Suite au rapport du Professeur FIESCHI, à la demande de l'Etat, l'assurance maladie s'était engagée sur la mise en oeuvre des expérimentations auxquelles a fait référence Monsieur FIESCHI.

Aujourd'hui elle est aussi présente sur le projet qui est porté par l'article 2 de la loi sur l'assurance maladie.

Pour l'assurance maladie ce dossier médical partagé, ce dossier médical personnel que nous avons, nous, l'habitude de nommer dossier électronique de santé du patient - ça le précise mieux - est un outil qui permettra de développer de nouvelles pratiques au service des assurés, de l'assurance maladie, qui permettront de développer la qualité, l'efficience et la prise en charge des patients.

Si j'avais à contribuer aujourd'hui à ce que vous nous demandez, je me placerais sur un aspect très pratique de la mise en oeuvre et reviendrai sur la question de la propriété des données que vont stocker les professions de santé dans le dossier du patient.

Cette question tourne autour de la suppression de ces données par le patient et de l'éventuelle question de la judiciarisation qui pourrait se poser après cette suppression des données.

Je suggérerai une chose qui rejoint l'idée qu'une fois que les données sont stockées, elles appartiennent certes au patient, mais s'il décide de les supprimer, nous ne saurons, après, plus très bien ce qui se passe.

Je suggérerai la possibilité que si les données sont supprimées, la personne, la profession de santé qui les a stockées puisse les récupérer de façon à clore cette question de savoir si nous allons devoir stocker les données à dix ou quinze endroits pour pouvoir se prémunir de ce genre de risques et donner un allant au dossier pour en faire un dossier reposant sur un dispositif unique et global et que tout le monde vienne l'alimenter sans se demander si les données pourront être supprimées et si, derrière, on pourra avoir des ennuis dans une judiciarisation éventuelle.

M. LE PRÉSIDENT - Avant de proposer au Professeur BERAUD de conclure, je crois que vous acceptez de donner le point de vue de ceux que vous représentez : quid du patient dans tout cela ?

M. Jean-Luc BERNARD - Monsieur le Président, effectivement dire que je représente le patient, c'est toujours le problème de la représentativité des associations.

Je parle au nom de vingt-huit associations et on nous a rappelé qu'il y en avait quatre mille qui étaient en train d'essayer de se structurer et qui n'ont pas toutes vocation à une représentation nationale, mais je reste sur ces vingt-huit associations qui composent le collectif.

Tout d'abord je me félicite de la volonté politique affichée. Et je m'en félicite parce que j'ai entendu le discours du Professeur FIESCHI que je connaissais et, là aussi, je suis content parce qu'il a dit des choses que je n'ai pas eu à dire.

Lorsqu'il a parlé de l'état d'un autre âge des systèmes d'informations médicaux, cela fait des années que nous le répétons et je suis très content que ce soit quelqu'un d'autre qui le dise. Et la volonté politique affichée viserait à faire changer ça, clairement.

J'ai déjà une première interrogation en rebondissant tout bêtement sur les propos du Ministre, accès des données par la carte professionnelle de santé. Il y a là une vraie problématique à résoudre et des vrais investissements à faire parce qu'on n'a jamais pu réussir à la déployer dans les établissements.

À faire —
1. Comment traduire en anglais cette phrase du texte sur le dossier médical personnel : « Cette question tourne autour de la suppression de ces données par le patient et de l'éventuelle question de la judiciarisation qui pourrait se poser après cette suppression des données. » ?
2. Poursuivez le texte sur le dossier médical personnel à partir de sa dernière phrase.

Entrées enregistrées:

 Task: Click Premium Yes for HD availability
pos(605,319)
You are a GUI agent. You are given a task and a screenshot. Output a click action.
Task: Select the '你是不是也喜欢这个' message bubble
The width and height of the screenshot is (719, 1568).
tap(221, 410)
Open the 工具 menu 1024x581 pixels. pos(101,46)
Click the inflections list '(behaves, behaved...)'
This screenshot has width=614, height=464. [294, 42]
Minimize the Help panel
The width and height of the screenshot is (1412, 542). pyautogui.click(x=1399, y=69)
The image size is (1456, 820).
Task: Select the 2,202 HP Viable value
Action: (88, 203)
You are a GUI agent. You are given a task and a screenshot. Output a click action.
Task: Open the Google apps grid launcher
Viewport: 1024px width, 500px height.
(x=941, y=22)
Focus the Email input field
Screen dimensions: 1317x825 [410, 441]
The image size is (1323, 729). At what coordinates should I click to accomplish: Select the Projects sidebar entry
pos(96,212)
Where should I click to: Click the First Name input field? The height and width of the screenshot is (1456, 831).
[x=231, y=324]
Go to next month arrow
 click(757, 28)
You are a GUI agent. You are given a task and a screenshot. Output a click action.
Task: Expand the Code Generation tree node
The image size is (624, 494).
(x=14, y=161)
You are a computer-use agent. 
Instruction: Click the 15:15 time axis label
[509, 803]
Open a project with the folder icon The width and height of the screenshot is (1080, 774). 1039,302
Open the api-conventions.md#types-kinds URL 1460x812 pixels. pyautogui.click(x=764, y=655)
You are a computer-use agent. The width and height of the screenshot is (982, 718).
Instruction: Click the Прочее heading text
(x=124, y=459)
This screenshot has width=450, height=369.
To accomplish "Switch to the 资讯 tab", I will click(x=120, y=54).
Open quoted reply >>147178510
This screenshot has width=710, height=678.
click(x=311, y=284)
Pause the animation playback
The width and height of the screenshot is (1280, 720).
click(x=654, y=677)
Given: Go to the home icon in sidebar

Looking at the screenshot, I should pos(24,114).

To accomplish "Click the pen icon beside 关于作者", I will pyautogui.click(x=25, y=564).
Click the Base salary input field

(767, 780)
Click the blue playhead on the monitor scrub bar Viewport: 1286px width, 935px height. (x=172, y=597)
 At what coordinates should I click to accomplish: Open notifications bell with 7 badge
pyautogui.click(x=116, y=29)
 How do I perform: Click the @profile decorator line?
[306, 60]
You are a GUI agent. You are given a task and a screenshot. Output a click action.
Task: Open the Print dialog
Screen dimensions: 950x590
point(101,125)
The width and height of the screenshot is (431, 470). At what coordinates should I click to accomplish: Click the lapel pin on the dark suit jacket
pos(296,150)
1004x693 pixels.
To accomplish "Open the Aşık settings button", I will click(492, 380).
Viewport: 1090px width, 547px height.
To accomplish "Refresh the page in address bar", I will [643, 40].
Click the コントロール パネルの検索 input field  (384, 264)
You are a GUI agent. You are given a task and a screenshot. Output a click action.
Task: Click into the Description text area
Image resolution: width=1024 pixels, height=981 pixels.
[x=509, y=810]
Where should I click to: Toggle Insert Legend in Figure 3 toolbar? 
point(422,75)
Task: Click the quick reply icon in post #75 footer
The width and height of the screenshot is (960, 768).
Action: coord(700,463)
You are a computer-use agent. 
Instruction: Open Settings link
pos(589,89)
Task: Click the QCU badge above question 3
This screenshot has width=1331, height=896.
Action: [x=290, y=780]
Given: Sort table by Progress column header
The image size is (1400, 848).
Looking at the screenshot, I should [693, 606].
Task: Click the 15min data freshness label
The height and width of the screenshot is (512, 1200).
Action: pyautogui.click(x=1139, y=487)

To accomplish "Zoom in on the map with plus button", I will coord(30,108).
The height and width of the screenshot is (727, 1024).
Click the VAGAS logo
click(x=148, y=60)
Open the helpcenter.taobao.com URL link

Résultats par tâche —
1. This question revolves around the deletion of these data by the patient and the possible issue of litigation that could arise after this deletion of the data.

2.
Déjà là aussi, en ce qui concerne le calendrier consistant à dire que tout fonctionnera au début de 2006, j'ai des doutes.

Si vous voulez, en ce qui concerne le dossier médical partagé, nous arrivons avec des doutes. Nous avons été associés aux réflexions avec la CNAM depuis le début et la nouveauté pour nous est effectivement son caractère obligatoire.

Vous avez compris que je n'étais pas juriste, il y en a au collectif, mais, là, quand même, cela a été dit par la CNIL, nous sommes dans la même logique, nous avons un véritable problème.

Ce n'est pas un problème de rédaction des textes, mais quelque chose qui a été obtenu par la loi Kouchner à laquelle nous avons été associés et très demandeurs. Je ne dirai pas que ce retour en arrière va poser des problèmes, mais que cela risque d'être un peu conflictuel avec les patients quelque part, je tiens quand même à le préciser.

Les médecins disaient tout à l'heure que le système ne fonctionnerait pas s'il était fait contre les professionnels, j'aurais tendance à dire qu'il ne fonctionnera pas s'il est fait contre les patients aussi, c'est évident.

Il faut se rappeler le fameux livret papier qui avait été distribué, il est toujours dans mon tiroir et si vous le voulez, je peux vous le donner. Il serait bien qu'avec le système informatique, on ne recrée pas ce genre de projet intéressant, mais qui reste lettre morte.

Sur quoi ai-je travaillé ?

J'ai un document qui a quelque peu attiré mon attention, la Secrétaire générale de mon association se trouve être une représentante au Conseil de l'Assurance Maladie et une note de problématique sur le dossier médical partagé a été distribuée pour la séance du 27 mai. On m'a bien sûr demandé de la critiquer.

J'ai cru comprendre que le Conseil n'en avait pas du tout débattu, mais je vais quand même vous livrer la conclusion qui, indépendamment des contradictions que nous y avons relevés, est quand même intéressante.

Notre conclusion à nous, patients, est :

Les usagers du système de santé sont non seulement favorables au DMP, mais aussi demandeurs, ...

C'est quand même une bonne nouvelle, cela évite effectivement l'écueil de non-acceptation. En revanche la deuxième partie de la phrase est importante :

...à condition que les pré-requis en matière de protection de données individuelles soient strictement respectés .

Nous venons un peu de parler du pré-requis à travers la carte Vitale, mais je viens avec les mêmes interrogations pour les patients et c'est aussi la problématique de la suppression des données.

Il faut que tous les actes de ce dossier soient traçables et signés électroniquement, donc signés par quoi ?

J'ai là aussi entendu Monsieur DOUSTE BLAZY qui faisait référence au système des impôts en disant qu'un million de personnes faisait de la télédéclaration, ce n'est pas de l'authentification forte.

Sur soixante ou quatre-vingts millions de personnes, j'ai une grosse question sur l'authentification des patients. Pour les professionnels, nous le savons, c'est la CPS. Il y a donc des questions.

J'ai quand même beaucoup de questions. En l'état actuel des réflexions du collectif vous avez vu que nous sommes favorables, mais que nous venons avec nos questions quelque part et nous avons besoin de ces garanties que le représentant de la CNIL mentionnait.

L'inviolabilité est une condition sine qua non. S'il y a, ne serait-ce qu'un jour, une faille, je crois que la confiance dans le système s'écroulera et que la confiance dans tout le système numérique s'écroulera.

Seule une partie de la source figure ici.